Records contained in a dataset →

════════════════════

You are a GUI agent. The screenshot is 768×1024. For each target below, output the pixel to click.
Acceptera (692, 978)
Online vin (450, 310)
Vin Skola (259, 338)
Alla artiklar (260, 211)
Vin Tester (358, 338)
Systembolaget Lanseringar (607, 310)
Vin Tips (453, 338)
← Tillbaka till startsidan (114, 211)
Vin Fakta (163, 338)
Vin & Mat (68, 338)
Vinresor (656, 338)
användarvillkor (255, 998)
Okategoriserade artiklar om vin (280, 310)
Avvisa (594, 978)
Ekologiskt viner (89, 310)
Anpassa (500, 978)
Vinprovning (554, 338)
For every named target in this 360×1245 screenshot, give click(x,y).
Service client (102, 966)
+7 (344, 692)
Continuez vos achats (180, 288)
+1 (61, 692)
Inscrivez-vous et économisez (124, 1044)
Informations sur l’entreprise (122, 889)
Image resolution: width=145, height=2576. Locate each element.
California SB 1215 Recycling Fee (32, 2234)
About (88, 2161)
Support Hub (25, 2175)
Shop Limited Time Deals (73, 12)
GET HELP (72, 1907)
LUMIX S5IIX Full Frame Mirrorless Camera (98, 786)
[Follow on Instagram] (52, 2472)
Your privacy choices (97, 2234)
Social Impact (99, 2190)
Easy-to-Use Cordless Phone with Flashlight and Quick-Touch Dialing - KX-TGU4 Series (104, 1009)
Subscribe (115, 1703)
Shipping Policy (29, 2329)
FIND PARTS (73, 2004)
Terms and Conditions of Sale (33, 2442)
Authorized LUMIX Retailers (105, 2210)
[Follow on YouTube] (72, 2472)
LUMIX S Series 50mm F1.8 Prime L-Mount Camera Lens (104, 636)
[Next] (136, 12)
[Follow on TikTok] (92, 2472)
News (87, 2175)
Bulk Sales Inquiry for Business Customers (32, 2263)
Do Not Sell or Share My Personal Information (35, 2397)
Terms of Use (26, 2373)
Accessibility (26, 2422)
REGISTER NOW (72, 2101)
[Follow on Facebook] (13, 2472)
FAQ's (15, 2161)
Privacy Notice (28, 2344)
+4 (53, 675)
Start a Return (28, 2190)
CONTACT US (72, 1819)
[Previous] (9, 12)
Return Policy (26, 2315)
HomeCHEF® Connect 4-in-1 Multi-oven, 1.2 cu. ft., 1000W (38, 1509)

════════════════════

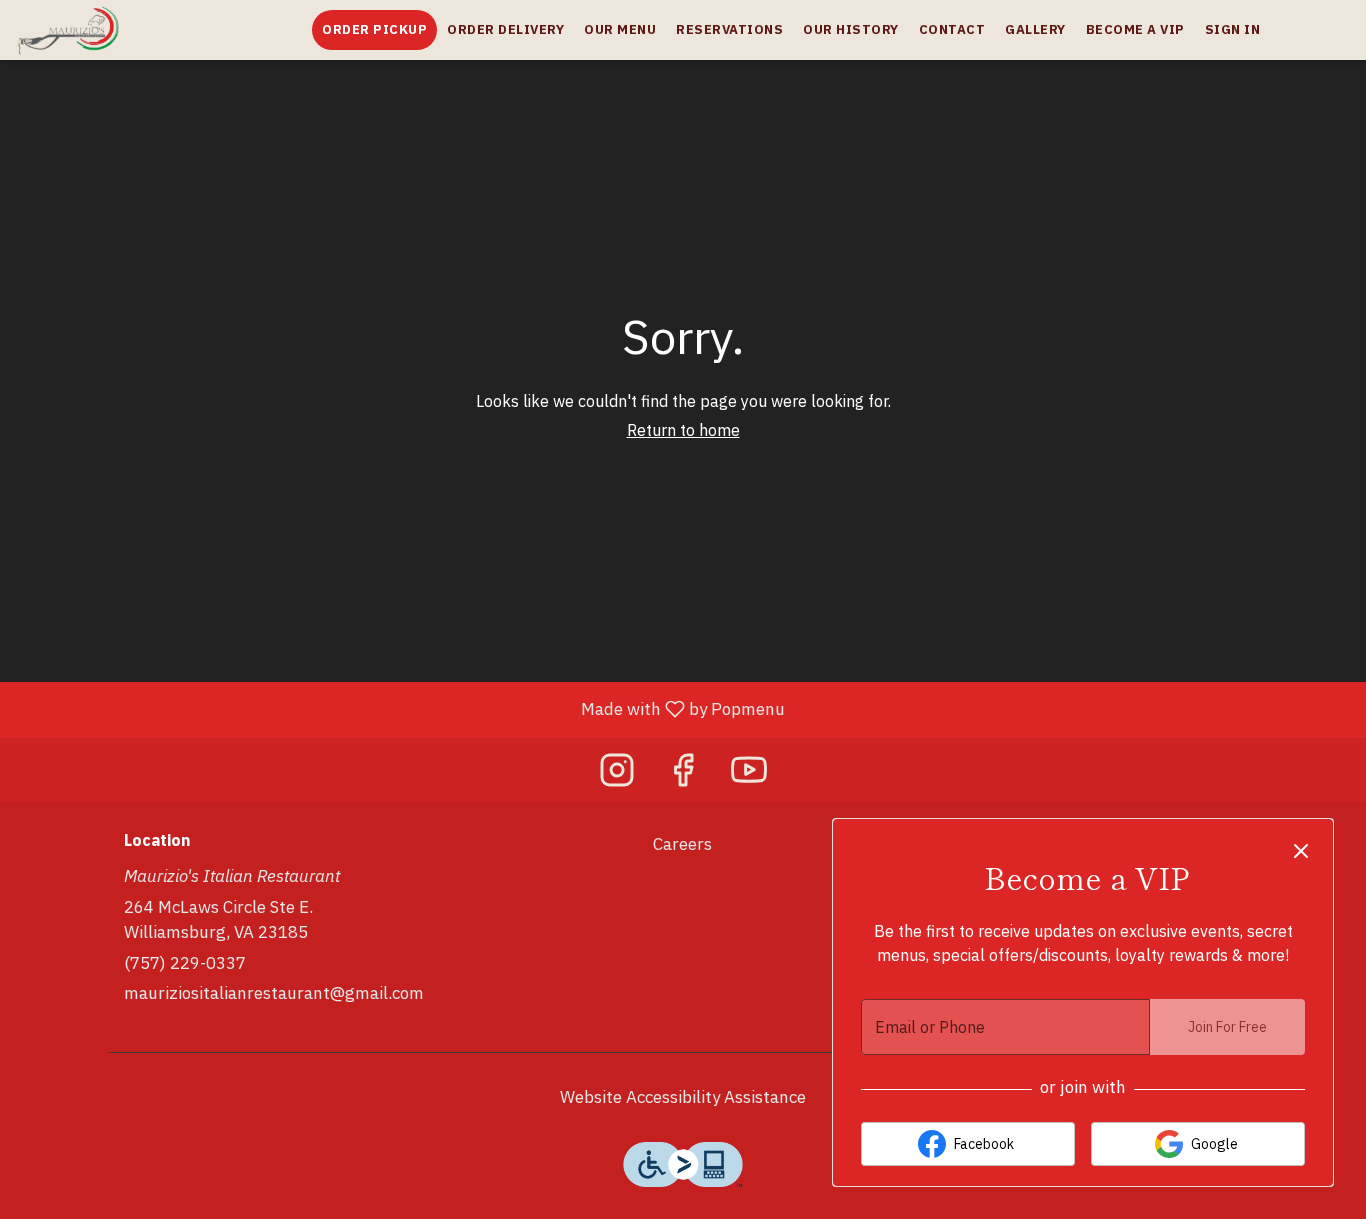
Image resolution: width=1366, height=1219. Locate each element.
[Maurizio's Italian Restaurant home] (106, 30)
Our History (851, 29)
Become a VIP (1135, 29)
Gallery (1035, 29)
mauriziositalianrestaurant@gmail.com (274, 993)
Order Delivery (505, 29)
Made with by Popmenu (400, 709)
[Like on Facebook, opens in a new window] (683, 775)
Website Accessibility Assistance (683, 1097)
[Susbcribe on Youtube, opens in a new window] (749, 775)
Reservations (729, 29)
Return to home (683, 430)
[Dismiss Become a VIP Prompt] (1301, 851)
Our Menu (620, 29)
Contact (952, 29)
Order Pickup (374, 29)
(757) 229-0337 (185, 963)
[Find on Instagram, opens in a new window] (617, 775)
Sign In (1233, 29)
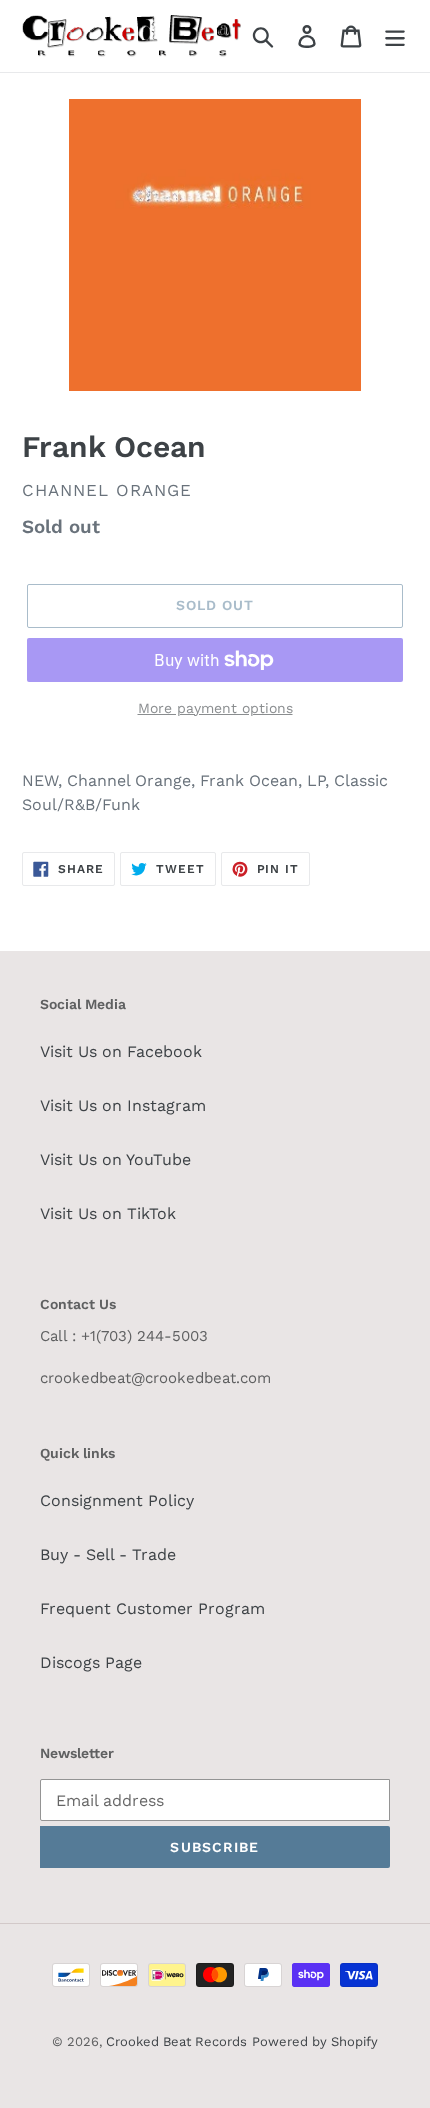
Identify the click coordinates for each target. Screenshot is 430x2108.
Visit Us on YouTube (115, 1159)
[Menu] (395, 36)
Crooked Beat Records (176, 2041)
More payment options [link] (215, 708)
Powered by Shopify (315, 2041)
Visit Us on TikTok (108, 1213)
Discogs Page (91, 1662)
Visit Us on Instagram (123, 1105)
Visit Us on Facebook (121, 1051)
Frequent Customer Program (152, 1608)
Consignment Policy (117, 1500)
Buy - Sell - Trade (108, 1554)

════════════════════

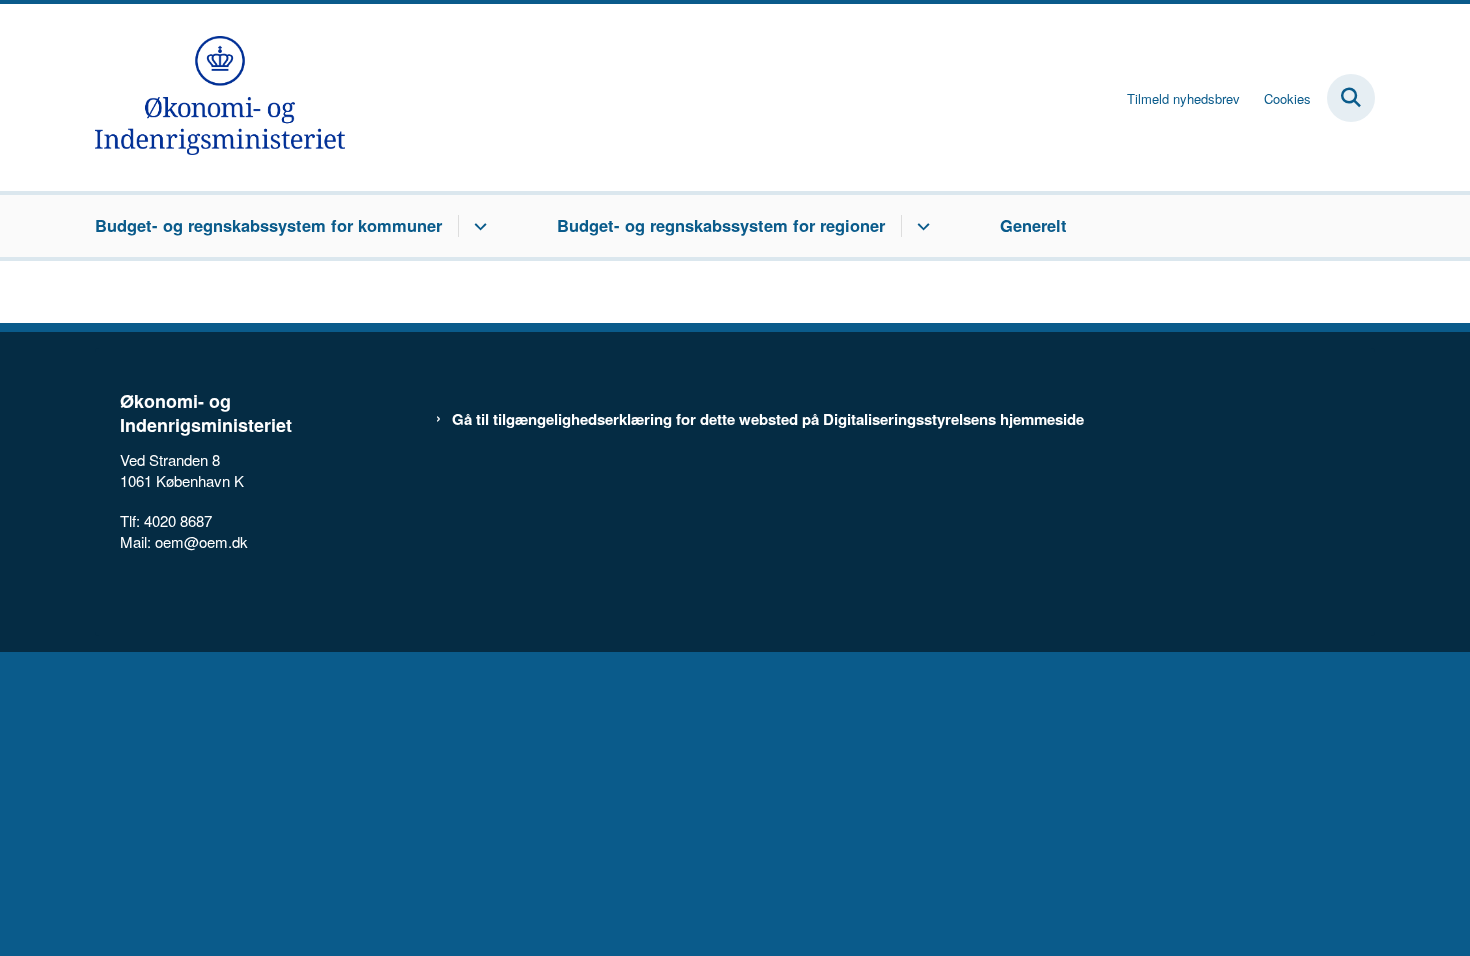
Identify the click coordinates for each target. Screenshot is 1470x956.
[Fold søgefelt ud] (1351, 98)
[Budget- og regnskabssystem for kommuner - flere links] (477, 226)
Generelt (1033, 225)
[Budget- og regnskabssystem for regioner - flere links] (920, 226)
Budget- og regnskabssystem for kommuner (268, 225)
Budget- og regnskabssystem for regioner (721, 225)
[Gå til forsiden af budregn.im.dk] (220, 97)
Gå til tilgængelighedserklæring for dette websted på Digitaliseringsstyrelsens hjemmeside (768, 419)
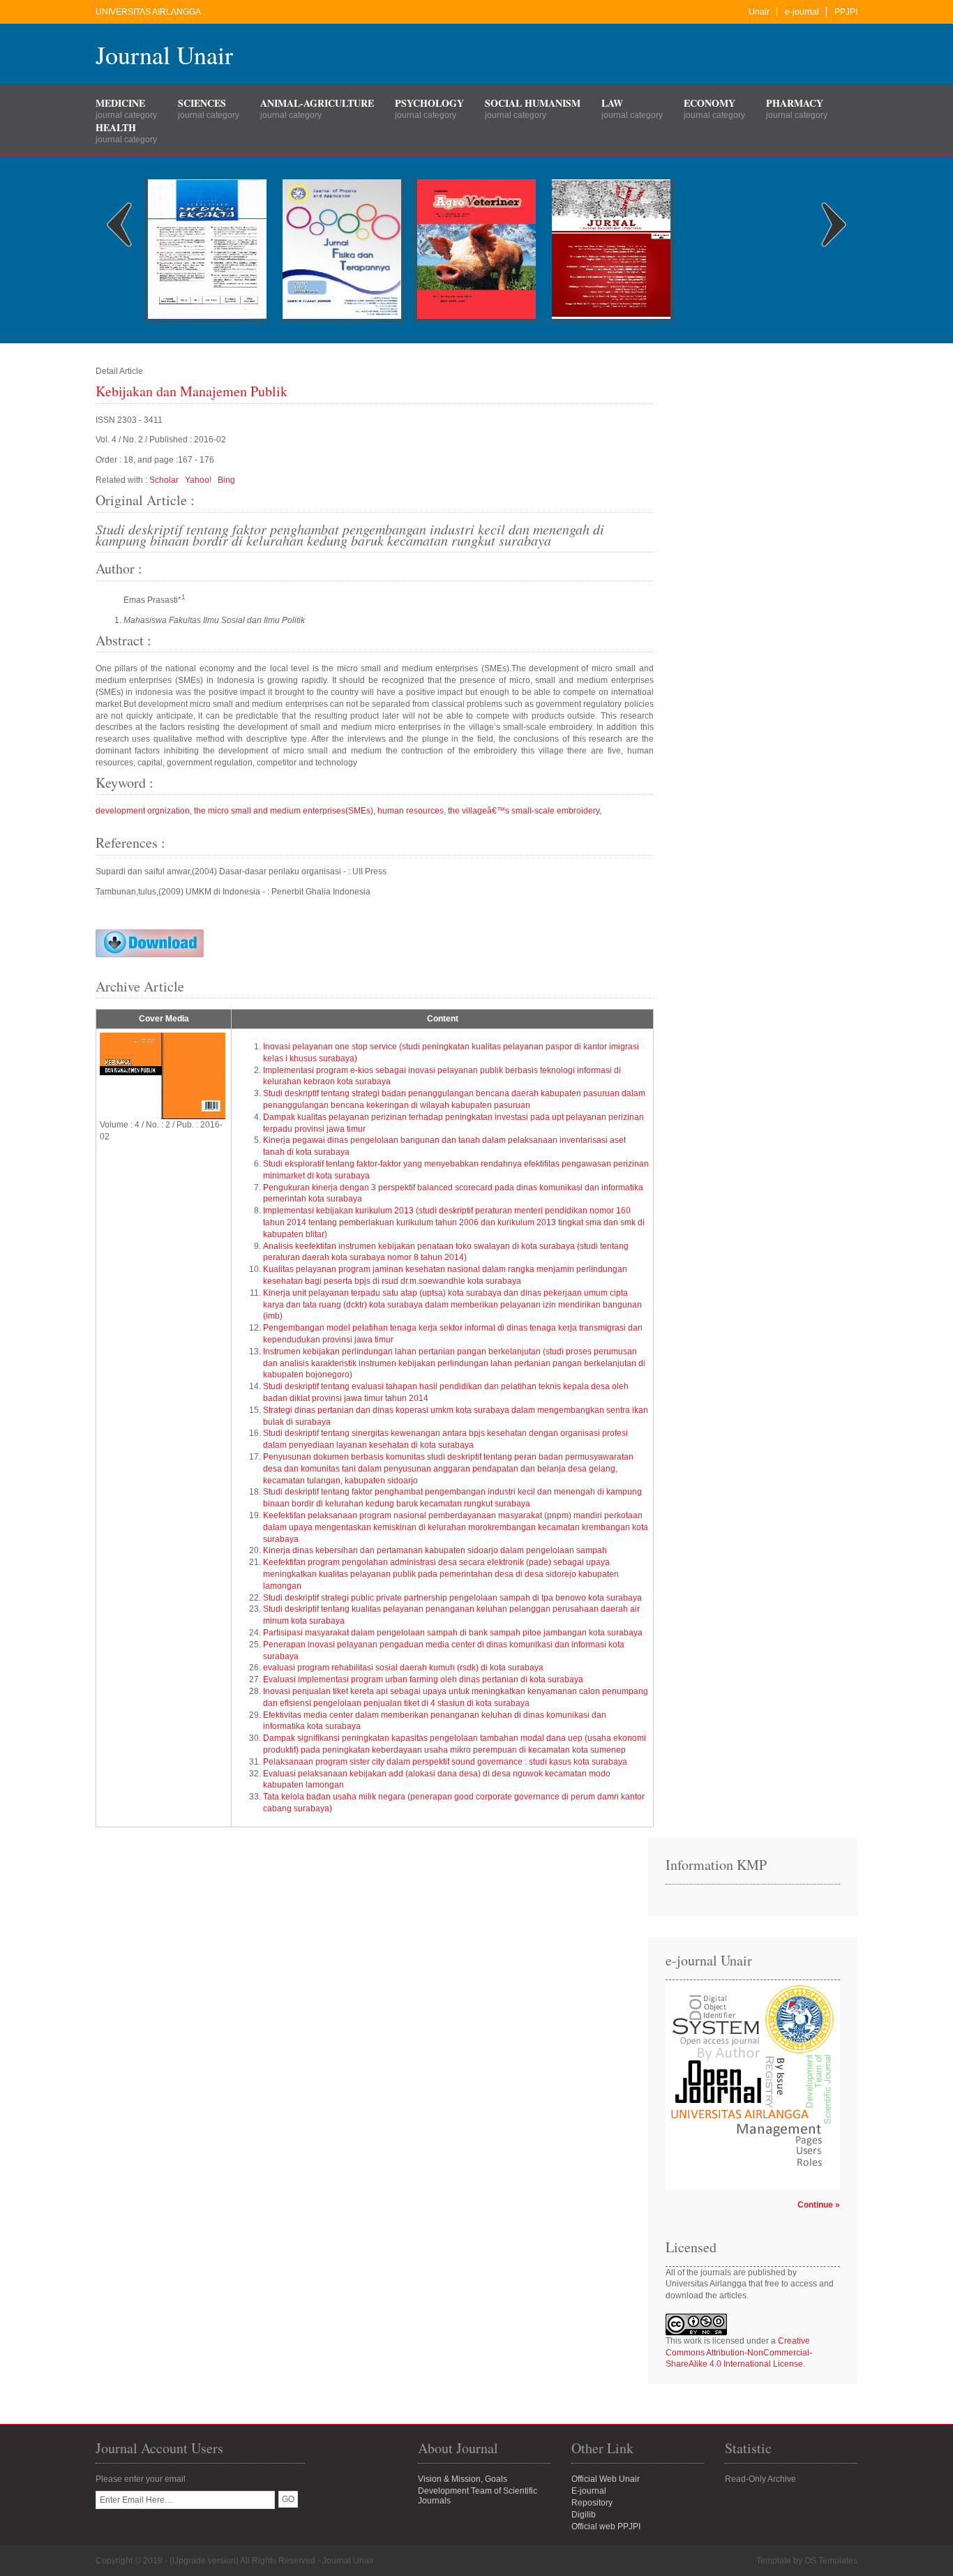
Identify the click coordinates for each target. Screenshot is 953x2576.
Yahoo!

════════════════════

TASK → What is needed is every line of the records that contains the word "kommuner".

EXERCISE SOLUTION →
[Budget- og regnskabssystem for kommuner - flere links] (477, 226)
Budget- og regnskabssystem for kommuner (268, 225)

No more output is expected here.